Records for processing »
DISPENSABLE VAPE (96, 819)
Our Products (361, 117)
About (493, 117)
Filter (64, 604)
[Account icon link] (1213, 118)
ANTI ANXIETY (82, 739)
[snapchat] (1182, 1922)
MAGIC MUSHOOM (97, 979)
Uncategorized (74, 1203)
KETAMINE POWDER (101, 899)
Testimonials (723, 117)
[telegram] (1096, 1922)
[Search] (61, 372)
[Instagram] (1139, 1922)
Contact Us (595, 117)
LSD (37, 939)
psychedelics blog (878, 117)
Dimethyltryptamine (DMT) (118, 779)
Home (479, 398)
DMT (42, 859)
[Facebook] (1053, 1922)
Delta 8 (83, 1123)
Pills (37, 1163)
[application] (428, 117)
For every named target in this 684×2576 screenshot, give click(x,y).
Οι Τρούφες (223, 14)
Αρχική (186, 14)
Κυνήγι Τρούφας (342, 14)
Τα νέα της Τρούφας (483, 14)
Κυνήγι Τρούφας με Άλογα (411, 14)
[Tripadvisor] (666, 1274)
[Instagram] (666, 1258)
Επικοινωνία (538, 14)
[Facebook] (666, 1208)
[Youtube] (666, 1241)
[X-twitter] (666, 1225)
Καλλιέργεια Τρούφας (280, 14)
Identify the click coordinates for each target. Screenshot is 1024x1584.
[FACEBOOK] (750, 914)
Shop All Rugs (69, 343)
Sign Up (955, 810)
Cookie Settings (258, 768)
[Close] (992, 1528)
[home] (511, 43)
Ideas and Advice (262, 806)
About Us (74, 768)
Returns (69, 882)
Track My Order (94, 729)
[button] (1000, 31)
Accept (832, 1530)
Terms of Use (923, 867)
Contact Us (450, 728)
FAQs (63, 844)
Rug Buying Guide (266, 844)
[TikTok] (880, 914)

About this task »
Anywhere the listing shows the word "target", copy the full line.

Solution for this exercise »
For every named target in this 684×2576 screenshot, give click(x,y).
Identify the click coordinates for each target. Screenshot is 1024x1584.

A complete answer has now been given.